--- DATA FOR THE TASK ---

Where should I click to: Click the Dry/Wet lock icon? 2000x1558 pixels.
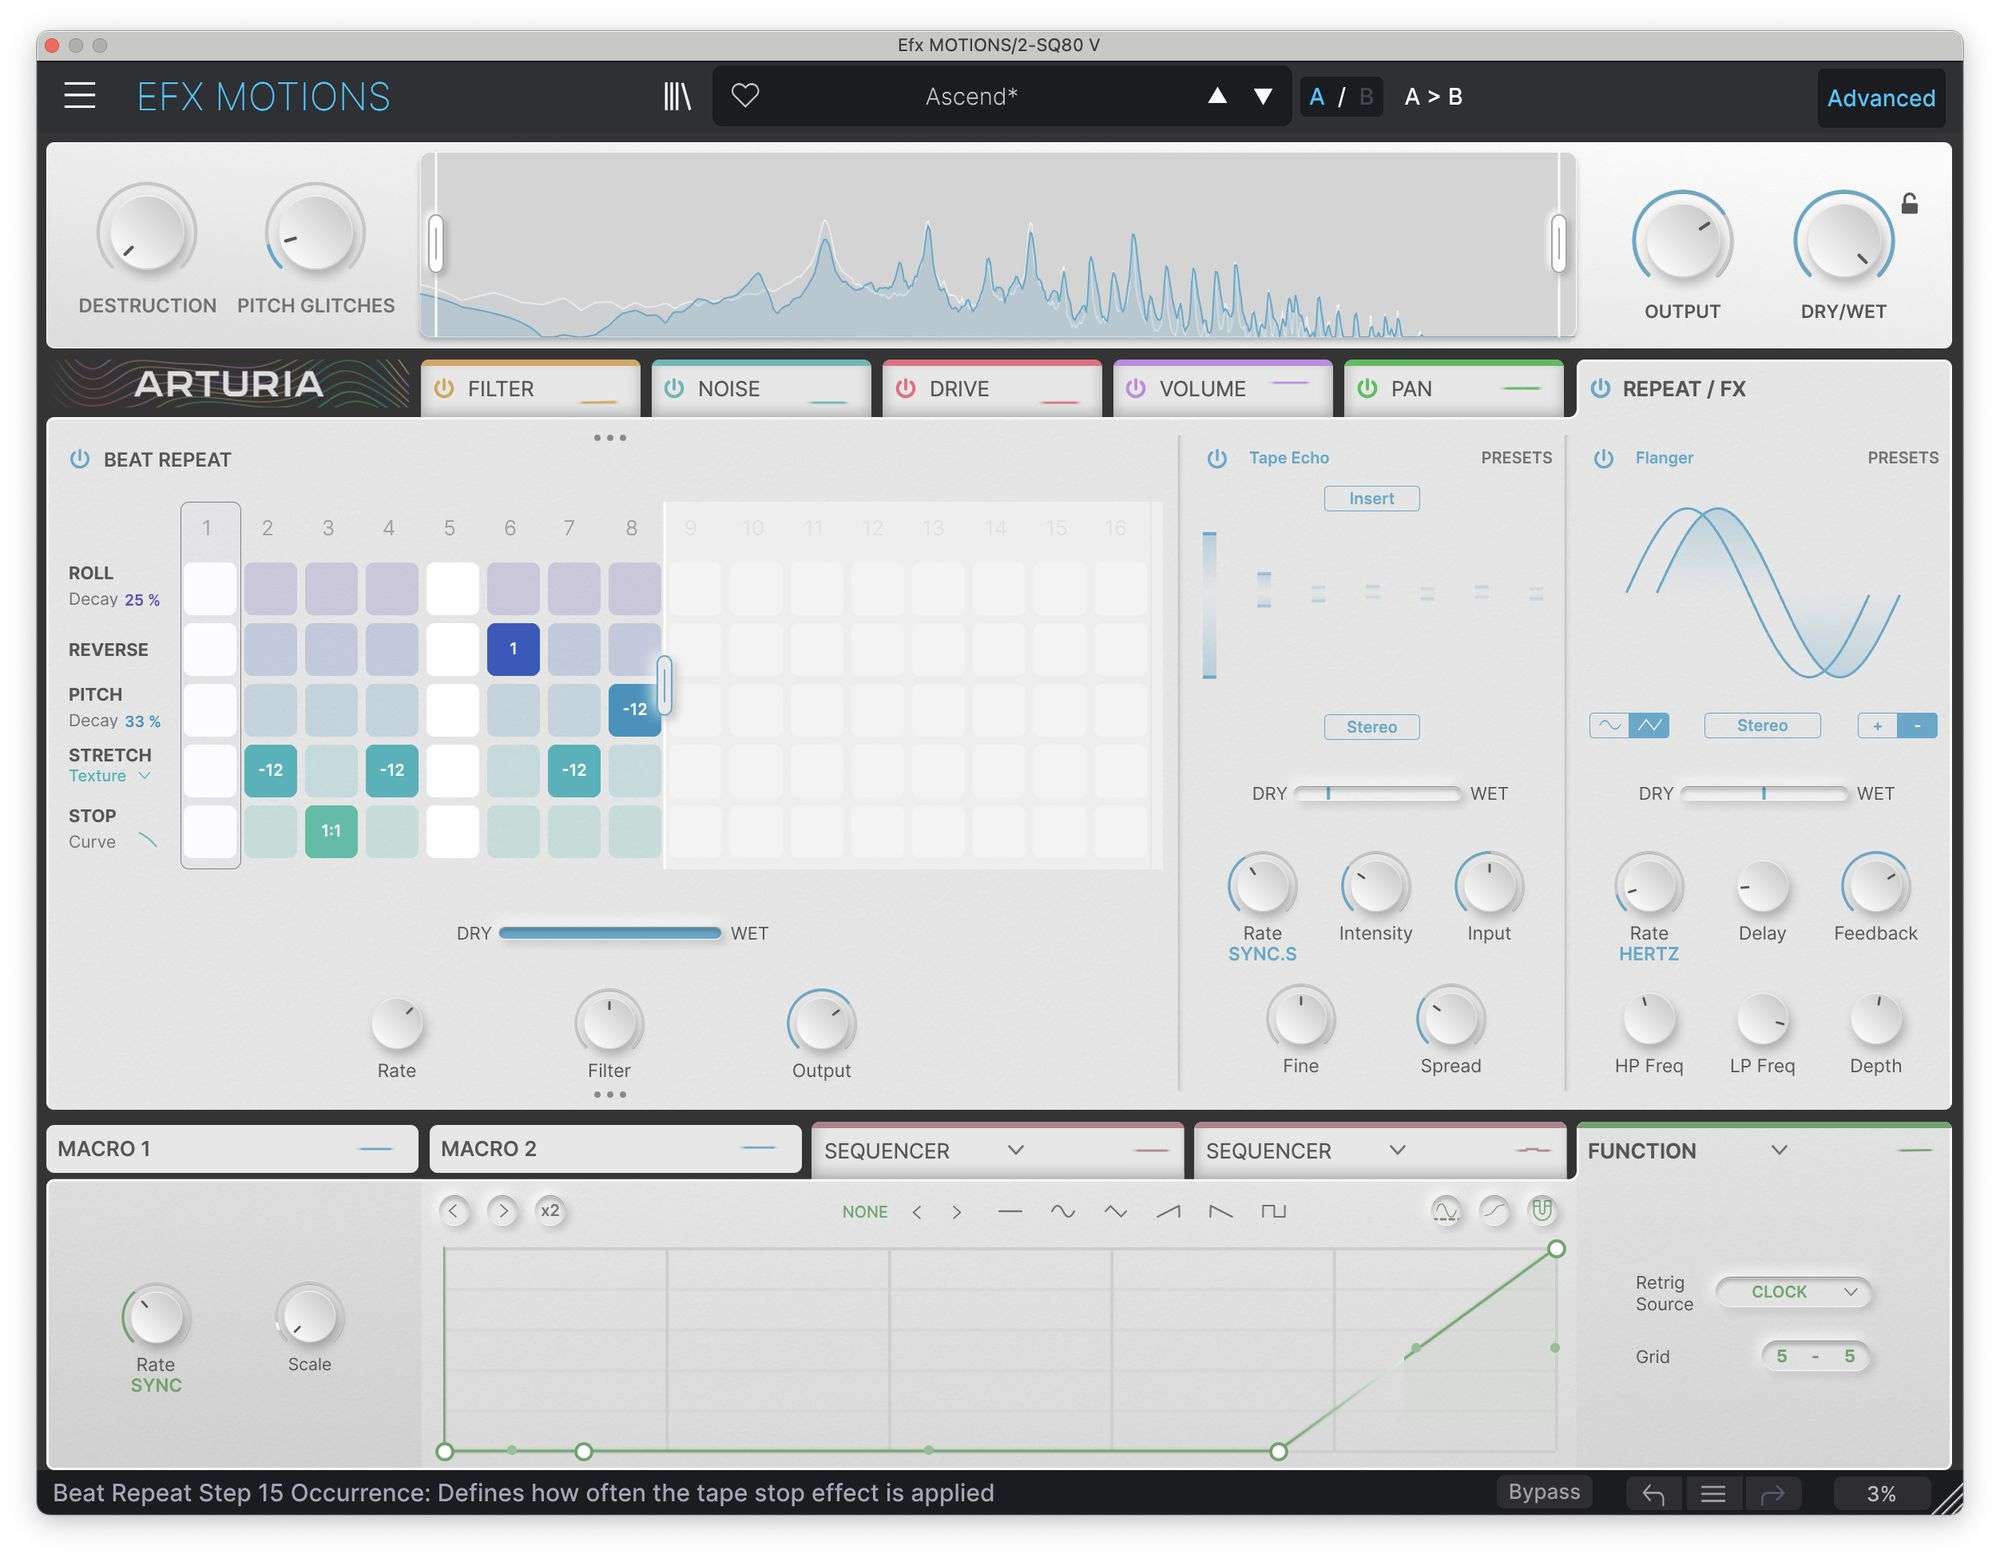1909,204
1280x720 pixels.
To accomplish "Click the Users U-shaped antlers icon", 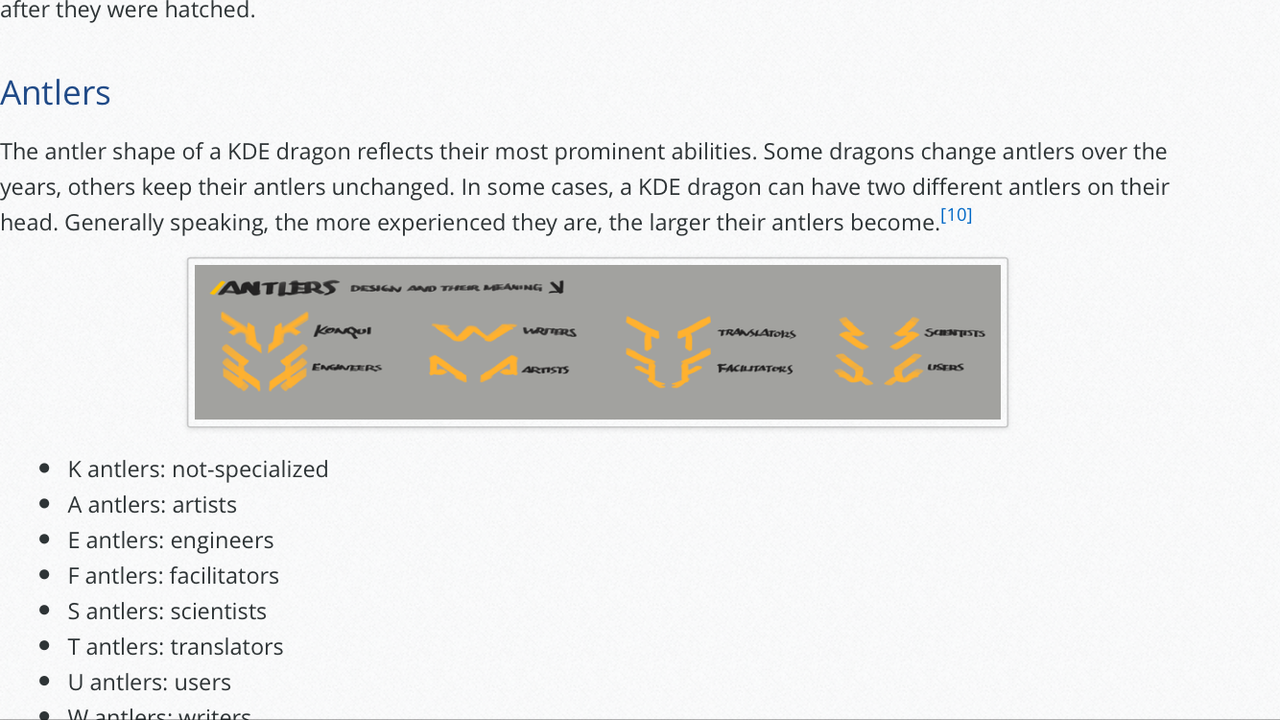I will [878, 369].
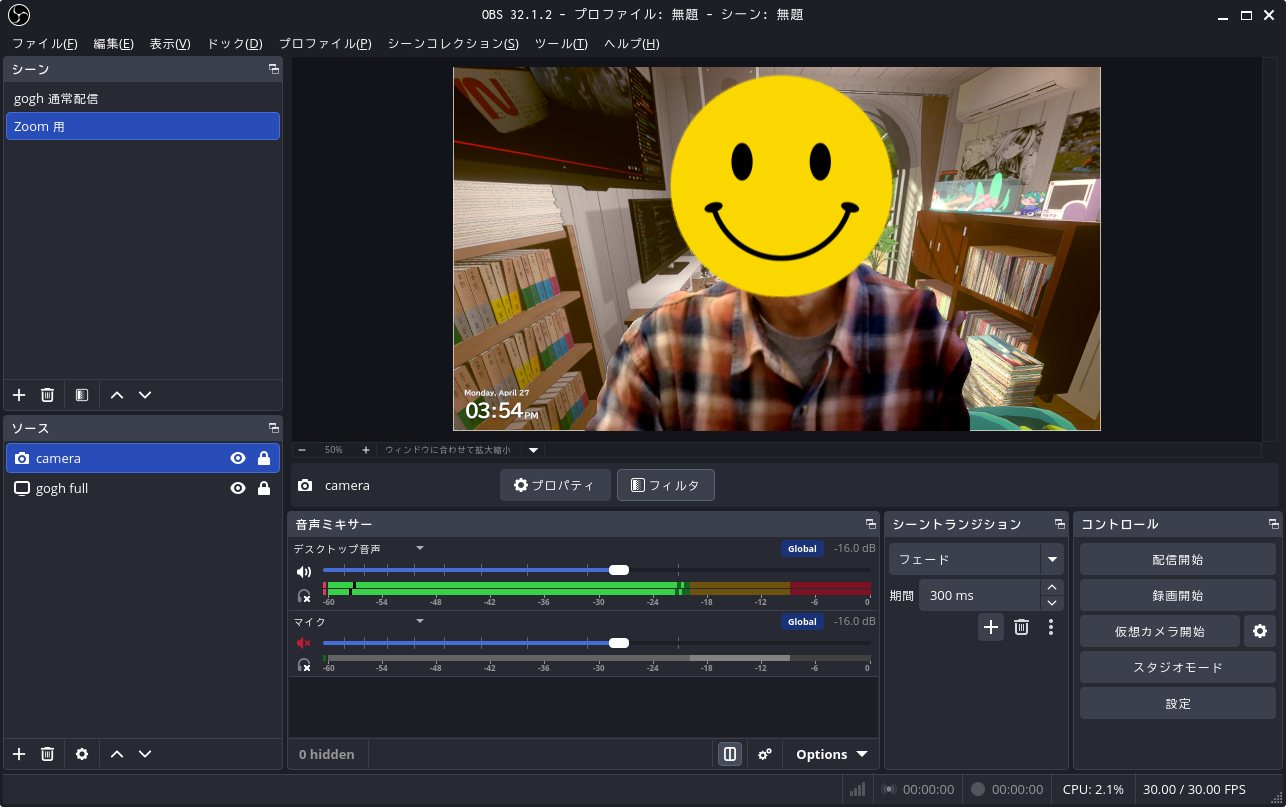
Task: Click the trash icon in the Scenes panel
Action: tap(47, 395)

---

WRITTEN EXERCISE: Pick out every line of the material above that contains the string "pixels", and copy each one in full.

EXERCISE ANSWER:
Where should I click to: Click the Dry/Wet lock icon? 2000x1558 pixels.
1280x720 pixels.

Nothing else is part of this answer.